# TESTO FORNITO

· · · · ·

Intervento di Lorenzo Bini Smaghi, Membro del Comitato esecutivo della BCE
XVIII Villa Mondragone International Economic Seminar on
“Europe: A New Economic Agenda”
CEIS – University of Rome Tor Vergata
26-27 July 2006

Nel porsi la domanda sull’agenda per la politica economica europea dei prossimi anni, non bisogna dimenticare il particolare assetto istituzionale europeo, che combina una politica monetaria unica nell’area dell’euro con politiche di bilancio e strutturali decise e messe in atto a livello nazionale, sebbene nell’ambito di meccanismi di coordinamento europei, quali il Patto di Stabilità e Crescita per le politiche di bilancio e l’Agenda di Lisbona per le politiche strutturali.

A meno che non si voglia rimettere in discussione l’assetto istituzionale esistente, appare dunque più opportuno parlare di agenda per le politiche economiche in Europa. Si deve pertanto esaminare in modo distinto le tre principali politiche: quella monetaria, quella di bilancio e quella strutturale.

Per quel che riguarda la politica monetaria, la strategia appare tracciata in modo chiaro.

Dopo un lungo periodo nel quale i tassi d’interesse sono stati mantenuti su livelli minimi storici - il 2 per cento in termini nominali e zero, o lievemente negativi, in termini reali – la ripresa dell’economia europea nella seconda parte del 2005 e l’emergere di pressioni inflazionistiche hanno reso necessario un aggiustamento.

In un contesto di ripresa economica e di pressioni inflazionistiche, mantenere il tasso d’interesse della banca centrale al livello del 2 per cento in termini nominali - e come indicavo prima addirittura negativo in termini reali - sarebbe stato un grave errore di politica economica. Avrebbe comportato un allentamento delle condizioni monetarie, che entro breve si sarebbe trasformato in un aumento dell’inflazione. Una volta innescata la spirale inflazionistica, sarebbe stato necessario un aumento ancor più marcato e repentino dei tassi d’interesse che, a quel punto, avrebbe di sicuro avuto un effetto recessivo e avrebbe ostacolato la ripresa.

L’aumento del tasso d’interesse, dal 2 per cento nel Dicembre scorso al 2,75 per cento in Giugno, ha avuto come obbiettivo di contrastare le pressioni inflazionistiche e di continuare a sostenere la ripresa economica in corso.

Nei mesi che verranno, la politica monetaria continuerà a seguire la stessa impostazione, adeguando progressivamente il livello del tasso d’interesse in funzione delle pressioni inflazionistiche e del ritmo di crescita.

Nonostante i recenti aumenti, i tassi d’interesse reali, a breve e a lungo termine, rimangono in tutta l’area dell’euro su livelli minimi storici e contribuiscono a sostenere la ripresa economica.

· · · · ·

# DATI FORNITI
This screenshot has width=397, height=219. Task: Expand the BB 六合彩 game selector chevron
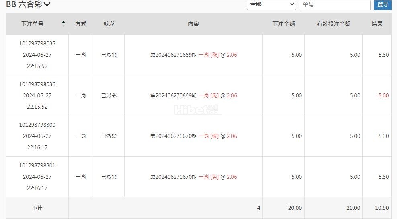[x=47, y=4]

· · · · ·

# COMPLETA QUANTO SEGUE
1/ Rispondi a queste domande sull'intervento sulla politica economica europea:
(a) Quali sono le tre principali politiche da esaminare in modo distinto?
(b) Di quanto è salito il tasso d'interesse e tra quali mesi?
(c) Quale meccanismo di coordinamento europeo viene citato per le politiche strutturali?
2/ Traduci in inglese questa frase dell'intervento sulla politica economica europea: "Per quel che riguarda la politica monetaria, la strategia appare tracciata in modo chiaro."
3/ Prosegui l'intervento sulla politica economica europea dal punto in cui si interrompe.

# RISPOSTE AGLI ESERCIZI
1/
(a) La politica monetaria, quella di bilancio e quella strutturale.
(b) È salito dal 2 per cento di dicembre al 2,75 per cento di giugno.
(c) L'Agenda di Lisbona.

2/ As far as monetary policy is concerned, the strategy appears to be clearly laid out.

3/
Come insegna l’analisi economica, questo è possibile solo grazie al fatto che i mercati finanziari continuano a prevedere, per i prossimi anni, un tasso d’inflazione basso, intorno al 2 per cento. In effetti, nonostante l’aumento del prezzo del petrolio e le altre spinte inflazionistiche, i mercati finanziari continuano ad avere fiducia nel fatto che la Banca Centrale Europea manterrà l’inflazione sotto il 2 per cento nei prossimi anni.

Di questa fiducia traggono beneficio tutti gli operatori, in particolare i governi. Se oggi i governi dell’area dell’euro riescono a indebitarsi a 10 anni a un tasso d’interesse nominale intorno al 4 per cento, questo non è certo grazie alle virtù delle finanze pubbliche, ma alla credibilità della politica monetaria messa in atto dalla Banca Centrale Europea in questi anni.

Se i mercati non avessero fiducia nella capacità della Banca centrale di assicurare la stabilità dei prezzi, i tassi d’interesse nominali e reali sarebbero più alti. Questo, di certo, sarebbe un danno per l’economia europea.

Se si concorda con questa analisi - cioè che i tassi d’interesse sono bassi grazie alla fiducia dei mercati nella politica monetaria - ci si può chiedere come mai alcuni esponenti politici chiedono alla Banca centrale di non dare eccessiva importanza all’inflazione. Addirittura qualcuno propone di rivedere il mandato della BCE, per controbilanciare l’obbiettivo della stabilità dei prezzi con qualche altro obbiettivo, legato alla crescita o all’occupazione.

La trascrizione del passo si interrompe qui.